“…intimate immensities. A seed is so big and so small at the same time.” – Rowen White
Recently, I found myself apologizing for our front yard to a first time visitor. “If only you had come in September before the last of the blooms and before the frost,” I lamented. The pizzaz of yellow sunflowers bursting against a blue sky are now brown seed heads on leaning stalks. The aster that shimmered in purple blossoms skulks in a disheveled heap. Our entire pollinator yard looks like a weedy jumble, until you bend close to the starry center of a seed with the nearby flourish of lesser goldfinches plucking their winter sustenance.
I’m struck by the expressions that show our disdain for this time of post-blooms. “Gone to seed” suggests a person or a place has lost all sense of tidiness, hygiene, physical care, or good looks. “Seedy?” I see a crafty, unethical, grasping character not to be trusted.
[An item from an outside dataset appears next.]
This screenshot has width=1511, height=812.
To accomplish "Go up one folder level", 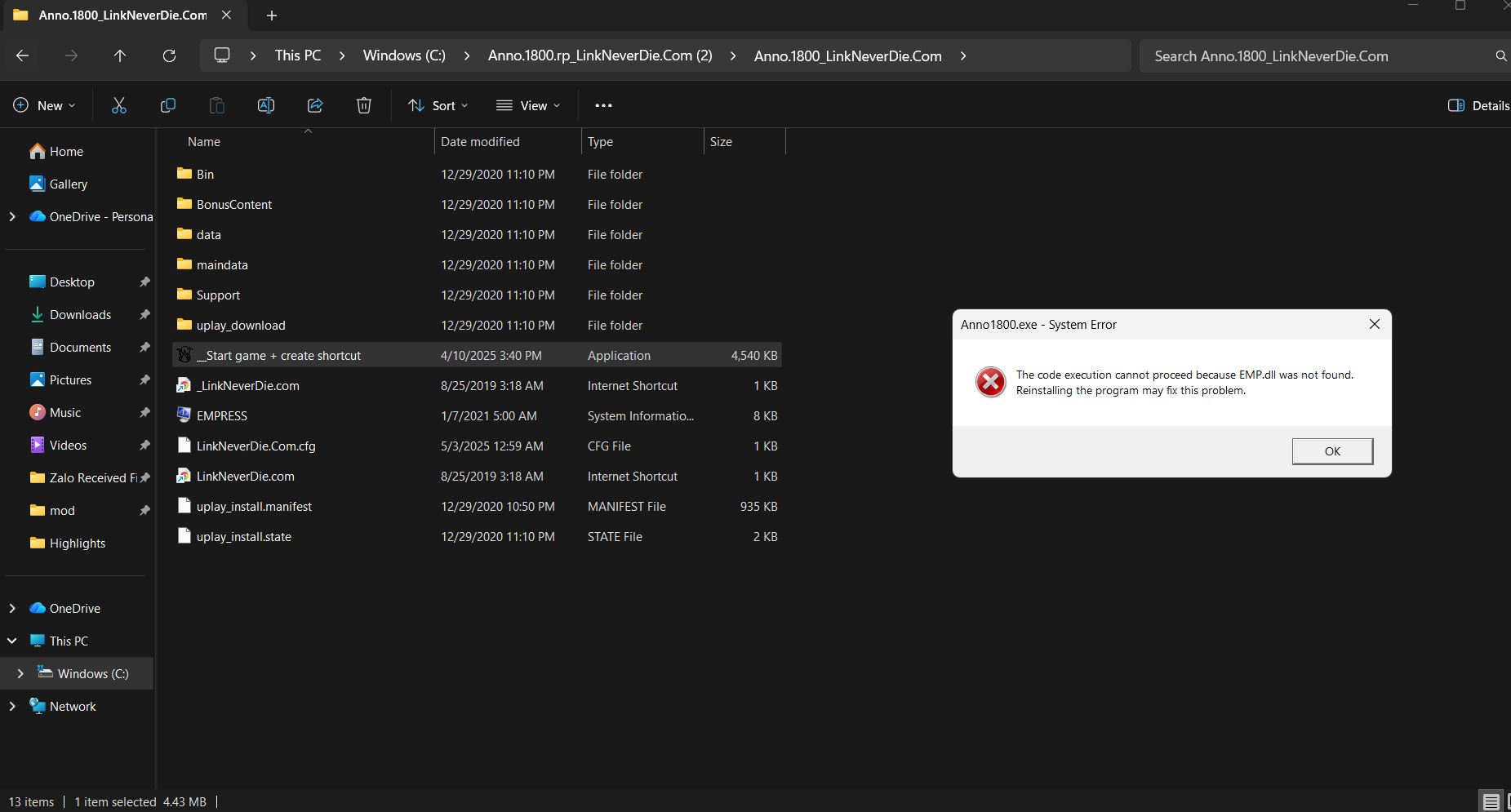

Why do we have such disdain? Perhaps it’s the way our culture tends to value youth over age or to glorify gaudy fashion over earthy practicality.
Clearly, I’m guilty, too, for this apology for our own yard gone to seed, even as I know how I revel in the birds that hide and feed in layers, the unseen hibernating insects, and the promise of new life in spring.
Yesterday morning, I decided to venture out with my camera to honor all that is past-bloom, as I would when the flowers blazed and hummed with bees, and this is what I found– the “intimate immensities” as described by Rowen White, a seedkeeper from the Mohawk community of Akwesasne.
“When we begin to strengthen the seeds, the people inherently become strengthened themselves,” said White on the Emergence Magazine Podcast (note the “pod” in podcast is the holder of a seed that may germinate in the listener’s mind). While she referred to the seeds of plants that feed us directly, the truth holds for all our native plant seeds that sustain pollinators that are essential to our foods and to an interwoven planet.
With my camera lens focused on seed heads, I opened my eyes to constellations of such sensual beauty that I will let them speak for themselves below.












Fantastic tour of bird meals and pollinator feasts in hibernation waiting to spring forth next spring.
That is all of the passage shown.